ASDP Melayani 270 Ribu Penumpang Selama Libur Panjang Akhir Pekan
BERITA TERBARU INDONESIA, JAKARTA — PT ASDP Indonesia Ferry (Persero) menorehkan kinerja operasional yang baik selama libur panjang akhir pekan pada 29–31 Mei 2025, bertepatan dengan perayaan Hari Kenaikan Yesus Kristus. Sebanyak 269.971 penumpang dan 75.427 kendaraan berhasil diseberangkan dengan aman dan tertib melalui empat pelabuhan utama di jalur Merak–Bakauheni dan Ketapang–Gilimanuk.
“Seluruh proses layanan terpantau lancar tanpa kendala yang berarti,” ungkap Shelvy Arifin, Corporate Secretary PT ASDP Indonesia Ferry (Persero), dalam siaran pers di Jakarta, Ahad (1/6/2025).
Shelvy menyatakan bahwa kelancaran ini merupakan hasil dari kesiapan operasional ASDP serta kedisiplinan masyarakat dalam mengikuti sistem layanan digital yang telah diterapkan. Masyarakat kini semakin memahami pentingnya merencanakan perjalanan lebih awal dan menggunakan saluran pemesanan resmi secara mandiri.
“Alhamdulillah, sepanjang akhir pekan panjang ini layanan ASDP berjalan dengan baik,” lanjut Shelvy.
Shelvy mengapresiasi para pengguna jasa yang telah memesan tiket melalui aplikasi Ferizy dan datang ke pelabuhan sesuai jadwal yang telah ditentukan.
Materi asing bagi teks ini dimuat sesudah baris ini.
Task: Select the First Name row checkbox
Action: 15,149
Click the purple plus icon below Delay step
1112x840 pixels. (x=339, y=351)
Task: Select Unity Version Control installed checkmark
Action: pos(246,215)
Hal ini membuat proses pelayanan menjadi lebih tertib, cepat, dan minim antrean.
“Ketika pengguna jasa patuh pada sistem, maka arus kendaraan dan penumpang akan lebih terkendali,” kata Shelvy.
Ferizy yang diperkenalkan secara luas sejak 2020 kini telah menjadi lebih dari sekadar saluran pemesanan tiket daring. Shelvy menyebut Ferizy sebagai tulang punggung sistem manajemen penumpang ASDP, terutama di jalur padat seperti Merak–Bakauheni, Ketapang–Gilimanuk, dan Padangbai–Lembar.
“Di jalur utama ini, penggunaan Ferizy telah melampaui 90 persen dari total transaksi harian,” tambahnya.
Shelvy menyatakan bahwa hal tersebut terlihat jelas selama periode puncak Angkutan Lebaran 2025, ketika Ferizy mendukung kelancaran pergerakan lebih dari dua juta penumpang hanya dalam dua pekan.
Melalui sistem ini, setiap pengguna diwajibkan membeli tiket maksimal dua jam sebelum keberangkatan. Data penumpang dan kendaraan yang masuk langsung tercatat dalam sistem manifest, mendukung aspek keselamatan, mempercepat proses boarding, serta memberikan kepastian hukum terhadap setiap perjalanan.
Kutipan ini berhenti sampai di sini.